Yoga for Runners: Position 24 – Paschimotthanasana

pachimotthanasana

Cast your mind back if you will, dear reader, to blog position 23, Janushirasana. This posture actually comes with a second part, a sequel almost, but like Batman movies, we like to move things around a little, just for the fun of it.

Between Janushirasana (head to knee pose) and Ardha-Matsyendrasana (spine twist), comes Paschimotthanasana, or stretching pose.

And boy oh boy, it lives up to it’s name. This posture is done during the final straight of the series for a reason: to enable a deep leg stretch that gets rid of all traces of Sunday’s 13-miler with hills.

Paschimotthanasana: Step by Step

Sit down with both legs extended forward in front of you, feet together and flexed towards you.  
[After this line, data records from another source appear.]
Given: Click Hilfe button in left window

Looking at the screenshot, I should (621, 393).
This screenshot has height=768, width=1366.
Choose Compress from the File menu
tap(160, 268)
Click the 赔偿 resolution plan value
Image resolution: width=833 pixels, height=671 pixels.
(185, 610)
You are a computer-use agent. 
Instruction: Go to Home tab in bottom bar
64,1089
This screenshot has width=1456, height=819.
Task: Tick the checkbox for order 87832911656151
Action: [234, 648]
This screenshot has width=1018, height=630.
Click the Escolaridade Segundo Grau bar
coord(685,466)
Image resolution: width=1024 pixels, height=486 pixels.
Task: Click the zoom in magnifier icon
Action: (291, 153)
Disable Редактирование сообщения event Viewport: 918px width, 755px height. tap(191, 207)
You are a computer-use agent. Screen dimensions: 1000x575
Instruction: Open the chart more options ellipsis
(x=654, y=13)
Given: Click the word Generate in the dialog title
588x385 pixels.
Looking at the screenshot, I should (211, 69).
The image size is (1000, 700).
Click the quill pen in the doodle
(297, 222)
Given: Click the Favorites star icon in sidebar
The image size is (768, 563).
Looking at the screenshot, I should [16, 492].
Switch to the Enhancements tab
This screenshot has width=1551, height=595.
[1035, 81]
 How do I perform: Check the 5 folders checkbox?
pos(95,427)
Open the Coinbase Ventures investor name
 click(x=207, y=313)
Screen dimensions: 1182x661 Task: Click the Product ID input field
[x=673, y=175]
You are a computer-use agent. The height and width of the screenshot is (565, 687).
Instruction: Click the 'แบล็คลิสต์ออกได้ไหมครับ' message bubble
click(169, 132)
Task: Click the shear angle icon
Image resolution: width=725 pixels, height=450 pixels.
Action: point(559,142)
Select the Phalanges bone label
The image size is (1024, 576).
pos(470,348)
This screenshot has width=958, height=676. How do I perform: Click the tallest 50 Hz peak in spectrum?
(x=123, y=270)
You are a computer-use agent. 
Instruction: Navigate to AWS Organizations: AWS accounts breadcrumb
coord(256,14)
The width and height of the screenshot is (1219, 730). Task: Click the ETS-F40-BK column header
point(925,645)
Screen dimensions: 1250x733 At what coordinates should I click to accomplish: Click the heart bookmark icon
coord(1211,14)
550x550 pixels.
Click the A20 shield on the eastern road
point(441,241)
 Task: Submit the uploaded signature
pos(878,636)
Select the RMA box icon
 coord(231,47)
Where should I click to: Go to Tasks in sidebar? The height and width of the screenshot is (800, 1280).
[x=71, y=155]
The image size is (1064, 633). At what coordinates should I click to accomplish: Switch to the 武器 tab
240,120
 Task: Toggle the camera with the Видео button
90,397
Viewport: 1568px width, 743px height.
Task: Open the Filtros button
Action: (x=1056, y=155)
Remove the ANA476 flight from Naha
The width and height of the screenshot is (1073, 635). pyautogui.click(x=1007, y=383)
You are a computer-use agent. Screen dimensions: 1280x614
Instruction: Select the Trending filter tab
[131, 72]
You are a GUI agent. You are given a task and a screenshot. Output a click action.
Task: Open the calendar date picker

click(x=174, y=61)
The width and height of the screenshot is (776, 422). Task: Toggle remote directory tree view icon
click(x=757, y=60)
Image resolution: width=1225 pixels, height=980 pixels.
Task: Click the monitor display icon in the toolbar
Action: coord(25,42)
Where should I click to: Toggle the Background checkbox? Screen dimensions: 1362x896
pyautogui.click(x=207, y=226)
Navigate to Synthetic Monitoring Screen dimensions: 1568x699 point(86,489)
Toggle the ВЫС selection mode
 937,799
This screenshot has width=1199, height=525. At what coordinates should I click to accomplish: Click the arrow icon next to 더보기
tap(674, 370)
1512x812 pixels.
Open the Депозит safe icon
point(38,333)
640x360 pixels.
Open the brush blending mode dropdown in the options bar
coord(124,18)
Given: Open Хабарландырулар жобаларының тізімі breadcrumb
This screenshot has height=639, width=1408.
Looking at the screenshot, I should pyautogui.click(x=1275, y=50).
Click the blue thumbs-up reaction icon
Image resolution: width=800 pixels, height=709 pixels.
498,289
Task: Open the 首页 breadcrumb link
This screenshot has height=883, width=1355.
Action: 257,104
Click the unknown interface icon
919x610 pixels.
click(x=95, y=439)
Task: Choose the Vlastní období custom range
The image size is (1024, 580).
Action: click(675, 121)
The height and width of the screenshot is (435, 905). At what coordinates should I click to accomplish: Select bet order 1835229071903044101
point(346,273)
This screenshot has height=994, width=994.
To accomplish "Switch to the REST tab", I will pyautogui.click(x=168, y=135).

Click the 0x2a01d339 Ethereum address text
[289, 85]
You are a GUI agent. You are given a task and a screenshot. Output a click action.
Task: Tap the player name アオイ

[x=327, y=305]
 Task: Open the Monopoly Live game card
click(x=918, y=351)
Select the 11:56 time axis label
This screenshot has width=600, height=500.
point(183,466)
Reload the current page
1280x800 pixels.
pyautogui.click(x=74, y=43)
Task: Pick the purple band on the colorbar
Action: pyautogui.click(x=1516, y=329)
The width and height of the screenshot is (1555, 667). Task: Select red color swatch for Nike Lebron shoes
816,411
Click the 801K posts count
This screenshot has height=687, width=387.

1. Shuffle back a few times so that you’re sitting right on your sitting bones (pelvis). Stretch your arms and body forward, hooking your middle and index fingers around your big toes. Bend your knees as much as necessary to reach your toes.

2. Keeping your spine straight and engaging your abs, start to pull your toes towards your face. You can keep your legs bent, but extend from the heel, stretching your calves, hamstrings, glutes and lower back (the stretch deepens the more you can extend your legs).

3. Always look forward and towards your toes, never look down; this is not a curved-spine posture. Your aim is to stretch your forehead towards your toes and not towards your knees, so keep your spine straight and lead with your chest.  

Paschimotthanasana: The Benefits

“This posture is fantastic for runners,” says Olga Allon, director of Hot Bikram Yoga in London (hotbikramyoga.co.uk). “It’s the deepest leg stretch of the series and comes at the point when you are at your most warm and your muscle tissue is very pliable.”

“This stretch improves the flexibility of the sciatic nerve, ankles, knees and hip joints and the last five vertebrae of the spine (the sacral vertebrae). You also use your arm strength to help build flexibility in your legs and expand the solar plexus. Keeping your back straight will engage back muscles including the trapezius, deltoid, erectus femoris, and bicep muscles.”

The best part of this posture? You can get a really deep stretch without having to worry about standing on one leg.

Bikram specialist Olga Allon teaches at London's Hot Bikram Yoga.